Nation’s First International Center for East Asian Archaeology and Cultural History Established at BU

in College and Graduate School of Arts and Sciences, News Releases, Science & Technology
September 22nd, 1999

Contact: Shauna LaFauci, | slafauci@bu.edu

(Boston, Mass.) — Boston University has won a $750,000 grant from the Henry Luce Foundation to establish the International Center for East Asian Archaeology and Cultural History, the first such center at an American university. Established jointly in the Departments of Archaeology and Anthropology at B.U., the Center will seek to promote a broad range of collaborative projects and outreach programs at a time when the pressures of change and modernization are threatening East Asia’s cultural resources and scholars’ ability to learn more about this key area of the world. The Center’s focus will include Central Asia, Siberia, Korea, Japan, China, and mainland Southeast Asia.
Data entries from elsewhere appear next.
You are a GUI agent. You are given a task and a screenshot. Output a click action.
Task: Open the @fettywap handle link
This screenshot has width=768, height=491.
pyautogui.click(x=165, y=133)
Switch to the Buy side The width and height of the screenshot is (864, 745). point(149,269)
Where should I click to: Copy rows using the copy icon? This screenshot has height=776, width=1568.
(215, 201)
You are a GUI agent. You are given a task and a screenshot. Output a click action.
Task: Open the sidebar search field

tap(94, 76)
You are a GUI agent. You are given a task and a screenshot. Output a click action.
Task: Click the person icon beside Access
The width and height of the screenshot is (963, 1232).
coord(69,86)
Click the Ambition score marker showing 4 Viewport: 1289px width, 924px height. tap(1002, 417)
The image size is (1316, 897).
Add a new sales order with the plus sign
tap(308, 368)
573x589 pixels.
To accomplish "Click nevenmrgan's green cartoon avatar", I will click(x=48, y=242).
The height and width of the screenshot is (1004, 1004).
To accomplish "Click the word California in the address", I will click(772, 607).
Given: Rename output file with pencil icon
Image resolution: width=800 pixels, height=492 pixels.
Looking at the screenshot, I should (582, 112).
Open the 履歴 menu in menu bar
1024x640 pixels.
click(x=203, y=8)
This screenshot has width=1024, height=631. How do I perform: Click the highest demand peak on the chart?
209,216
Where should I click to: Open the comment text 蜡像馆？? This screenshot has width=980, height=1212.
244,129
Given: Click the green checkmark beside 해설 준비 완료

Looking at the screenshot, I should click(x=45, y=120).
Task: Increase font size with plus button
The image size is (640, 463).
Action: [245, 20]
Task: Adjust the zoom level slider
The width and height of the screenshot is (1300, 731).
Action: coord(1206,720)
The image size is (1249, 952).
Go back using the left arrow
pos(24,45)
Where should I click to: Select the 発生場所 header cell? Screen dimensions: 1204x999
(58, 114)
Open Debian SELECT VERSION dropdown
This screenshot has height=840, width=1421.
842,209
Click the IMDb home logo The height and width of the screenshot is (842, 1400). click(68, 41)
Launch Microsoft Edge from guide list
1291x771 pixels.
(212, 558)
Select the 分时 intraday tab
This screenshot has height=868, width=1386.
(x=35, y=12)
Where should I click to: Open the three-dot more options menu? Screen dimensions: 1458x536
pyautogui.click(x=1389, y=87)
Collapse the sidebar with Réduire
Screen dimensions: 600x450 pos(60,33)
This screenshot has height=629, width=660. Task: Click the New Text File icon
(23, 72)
“There are huge areas of East and Southeast Asia that are very little known archaeologically, and it’s tantalizing to think about what lies ahead,” says Dr. Robert Murowchick, director of the new Center. “As new opportunities open up for real collaboration between Asian and Western scholars and students, our understanding of Asian cultural development will be greatly increased.”

For the past fifty years, language barriers, strong nationalistic movements, and strict government control of archaeological work has largely excluded Western archaeologists from active participation in research design and fieldwork. While foreign participation has long been encouraged in archaeological work in certain areas, such as Taiwan and Thailand, strict regulations in China and elsewhere have made it difficult for Western scholars and students to play an active role. That began to change in the early 1990s, when changes in China’s antiquities and archaeology regulations opened up new opportunities for collaborative projects there.

The first generation of joint projects, which included museum conservation training programs, regional archaeological surveys, and the excavation of Paleolithic, Neolithic, and Bronze Age sites, has shown the potential for enormous benefits for both sides. East Asian researchers are learning modern Western methods of excavation, analysis, and interpretation, while Western scholars and students are drawing upon the enormously rich field experience of their East Asian colleagues. This increasingly close collaboration is allowing scholars to develop exciting new models of cultural development based on the East Asian data. “The coming decades are very bright indeed for students interested in Asian archaeology,” says Murowchick. “An undergraduate today could conceivably make the find of the century ten or twenty years down the road.”

The establishment of the new Center comes at a critical time, according to Murowchick, who sees the cultural heritage of the region at an important crossroad. “There is a new sense of urgency among scholars regarding archaeological work throughout East Asia because there is so much that threatens it: rapid urban expansion brings new roads, dams, highways, and apartment complexes, not to mention extensive illegal looting of sites and lack of funding for cultural preservation. Innumerable sites have already been lost, and many more are threatened. Entire ancient cities lie buried and may never be excavated.” At the same time, there are now multiple avenues for American and other Western students and scholars to work closely with the East Asian archaeological community. “With these unprecedented opportunities for collaborative field projects, we hope that a new awareness of the cultural riches of East Asia can be encouraged.”

The Center will pursue four interrelated goals: field research, publications, teaching and public outreach. Unlike many traditional academic centers, the Center will use its specialized library and broad network of affiliated scholars as an open resource for a wide spectrum of international scholars and students of archaeology, anthropology, history, art history, religion, and museum studies. It will also serve elementary and secondary school educators, the media, and the interested public.

Beyond its immediate role in archaeological research, the Center will nurture people-to-people relations at a time when diplomatic relations are sometimes strained. “In an era of global nationalism, people are turning to the past to validate current policies,” says Thomas Barfield, chairman of the anthropology department at B.U. “Unprecedented access to the East Asian archaeological sites as well as opportunities for dialogue with the finest scholars in this field will contribute to cultural understanding for the future.”